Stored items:
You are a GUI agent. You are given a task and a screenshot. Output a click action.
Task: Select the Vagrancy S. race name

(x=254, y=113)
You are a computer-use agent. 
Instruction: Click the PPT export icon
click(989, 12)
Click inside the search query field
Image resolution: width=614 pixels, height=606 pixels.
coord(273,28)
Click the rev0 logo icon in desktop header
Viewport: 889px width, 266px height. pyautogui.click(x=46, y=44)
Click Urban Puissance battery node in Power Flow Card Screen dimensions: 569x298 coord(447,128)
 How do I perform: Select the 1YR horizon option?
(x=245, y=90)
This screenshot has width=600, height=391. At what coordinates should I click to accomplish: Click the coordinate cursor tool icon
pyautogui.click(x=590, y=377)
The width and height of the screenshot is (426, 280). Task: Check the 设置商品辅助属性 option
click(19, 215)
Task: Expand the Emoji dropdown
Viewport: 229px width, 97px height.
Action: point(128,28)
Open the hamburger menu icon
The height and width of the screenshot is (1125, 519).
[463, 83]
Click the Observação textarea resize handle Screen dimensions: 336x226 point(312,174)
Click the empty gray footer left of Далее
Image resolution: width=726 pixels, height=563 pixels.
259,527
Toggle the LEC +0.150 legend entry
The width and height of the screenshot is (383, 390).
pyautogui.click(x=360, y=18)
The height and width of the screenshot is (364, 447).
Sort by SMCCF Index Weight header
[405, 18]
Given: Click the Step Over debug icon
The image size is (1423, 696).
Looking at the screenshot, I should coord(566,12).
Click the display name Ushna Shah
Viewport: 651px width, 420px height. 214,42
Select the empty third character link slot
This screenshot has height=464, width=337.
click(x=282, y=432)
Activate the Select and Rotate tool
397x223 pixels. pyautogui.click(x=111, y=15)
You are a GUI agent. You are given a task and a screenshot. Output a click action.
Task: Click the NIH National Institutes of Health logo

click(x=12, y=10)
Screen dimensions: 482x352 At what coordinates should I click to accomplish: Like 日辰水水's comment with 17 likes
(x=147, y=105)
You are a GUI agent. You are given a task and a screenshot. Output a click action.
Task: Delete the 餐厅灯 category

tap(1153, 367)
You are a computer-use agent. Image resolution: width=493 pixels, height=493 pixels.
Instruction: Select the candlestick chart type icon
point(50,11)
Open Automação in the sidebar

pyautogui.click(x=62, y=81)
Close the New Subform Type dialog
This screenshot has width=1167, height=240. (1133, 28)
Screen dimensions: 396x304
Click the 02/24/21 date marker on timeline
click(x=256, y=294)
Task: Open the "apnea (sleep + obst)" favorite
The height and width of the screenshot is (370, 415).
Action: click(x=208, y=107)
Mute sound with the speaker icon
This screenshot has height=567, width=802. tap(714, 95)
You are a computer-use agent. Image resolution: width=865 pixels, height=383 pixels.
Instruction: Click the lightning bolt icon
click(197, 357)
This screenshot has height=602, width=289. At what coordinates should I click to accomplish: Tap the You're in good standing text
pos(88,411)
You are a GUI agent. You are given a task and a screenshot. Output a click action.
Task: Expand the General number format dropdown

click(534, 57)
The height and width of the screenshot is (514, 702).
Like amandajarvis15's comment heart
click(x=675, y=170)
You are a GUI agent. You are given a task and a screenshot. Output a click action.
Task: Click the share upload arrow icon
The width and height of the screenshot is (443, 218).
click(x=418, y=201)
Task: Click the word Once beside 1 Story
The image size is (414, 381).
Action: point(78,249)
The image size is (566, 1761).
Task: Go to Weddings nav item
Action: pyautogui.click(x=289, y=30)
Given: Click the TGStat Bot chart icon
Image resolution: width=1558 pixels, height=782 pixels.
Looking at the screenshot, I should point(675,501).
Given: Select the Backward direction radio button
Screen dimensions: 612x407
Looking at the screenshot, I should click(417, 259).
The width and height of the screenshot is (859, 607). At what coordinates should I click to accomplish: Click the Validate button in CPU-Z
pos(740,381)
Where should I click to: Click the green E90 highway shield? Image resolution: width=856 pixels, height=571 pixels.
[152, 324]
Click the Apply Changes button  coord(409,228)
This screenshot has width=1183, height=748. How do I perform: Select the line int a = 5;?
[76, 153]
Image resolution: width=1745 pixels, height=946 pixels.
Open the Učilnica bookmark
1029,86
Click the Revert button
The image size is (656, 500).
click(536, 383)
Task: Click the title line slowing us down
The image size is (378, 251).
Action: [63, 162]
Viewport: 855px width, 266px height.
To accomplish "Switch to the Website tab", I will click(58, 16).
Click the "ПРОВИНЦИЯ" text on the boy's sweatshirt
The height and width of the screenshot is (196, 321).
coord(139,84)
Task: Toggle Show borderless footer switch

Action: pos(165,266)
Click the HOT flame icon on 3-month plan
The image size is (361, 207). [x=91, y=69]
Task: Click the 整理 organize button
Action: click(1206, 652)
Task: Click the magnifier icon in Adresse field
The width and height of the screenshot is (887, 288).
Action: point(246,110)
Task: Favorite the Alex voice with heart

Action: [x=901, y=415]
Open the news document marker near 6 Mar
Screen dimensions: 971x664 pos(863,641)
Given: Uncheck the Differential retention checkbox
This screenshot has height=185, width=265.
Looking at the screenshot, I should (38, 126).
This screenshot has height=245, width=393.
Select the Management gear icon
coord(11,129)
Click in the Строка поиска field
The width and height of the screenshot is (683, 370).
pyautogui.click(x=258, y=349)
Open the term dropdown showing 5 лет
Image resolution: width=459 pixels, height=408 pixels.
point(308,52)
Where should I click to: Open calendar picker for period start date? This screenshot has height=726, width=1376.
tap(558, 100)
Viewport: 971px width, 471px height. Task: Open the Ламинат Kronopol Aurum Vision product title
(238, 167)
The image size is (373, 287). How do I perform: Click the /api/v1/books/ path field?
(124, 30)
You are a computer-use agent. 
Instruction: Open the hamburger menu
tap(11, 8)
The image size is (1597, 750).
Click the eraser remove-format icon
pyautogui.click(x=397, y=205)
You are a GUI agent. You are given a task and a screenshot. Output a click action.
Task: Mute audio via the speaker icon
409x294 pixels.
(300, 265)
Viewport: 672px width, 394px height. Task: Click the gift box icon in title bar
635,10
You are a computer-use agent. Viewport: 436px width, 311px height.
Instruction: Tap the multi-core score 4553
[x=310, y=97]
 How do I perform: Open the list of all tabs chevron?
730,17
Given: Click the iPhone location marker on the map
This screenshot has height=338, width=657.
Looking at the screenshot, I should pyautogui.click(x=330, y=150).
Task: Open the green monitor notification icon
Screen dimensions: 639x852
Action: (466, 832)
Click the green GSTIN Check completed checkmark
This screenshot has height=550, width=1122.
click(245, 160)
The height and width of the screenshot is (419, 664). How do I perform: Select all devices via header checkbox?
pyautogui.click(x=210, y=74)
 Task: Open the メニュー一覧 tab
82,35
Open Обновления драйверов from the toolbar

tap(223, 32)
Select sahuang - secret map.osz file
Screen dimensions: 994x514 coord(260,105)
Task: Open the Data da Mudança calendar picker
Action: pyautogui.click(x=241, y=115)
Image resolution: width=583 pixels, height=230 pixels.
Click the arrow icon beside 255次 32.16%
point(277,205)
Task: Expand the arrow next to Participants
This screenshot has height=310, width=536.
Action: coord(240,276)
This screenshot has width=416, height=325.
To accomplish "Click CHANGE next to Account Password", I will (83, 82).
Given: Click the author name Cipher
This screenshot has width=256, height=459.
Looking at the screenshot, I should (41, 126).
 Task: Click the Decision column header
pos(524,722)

Exercise: Find the lines in the records above that hold the word "computer", and give only how many there are.

Result below: 5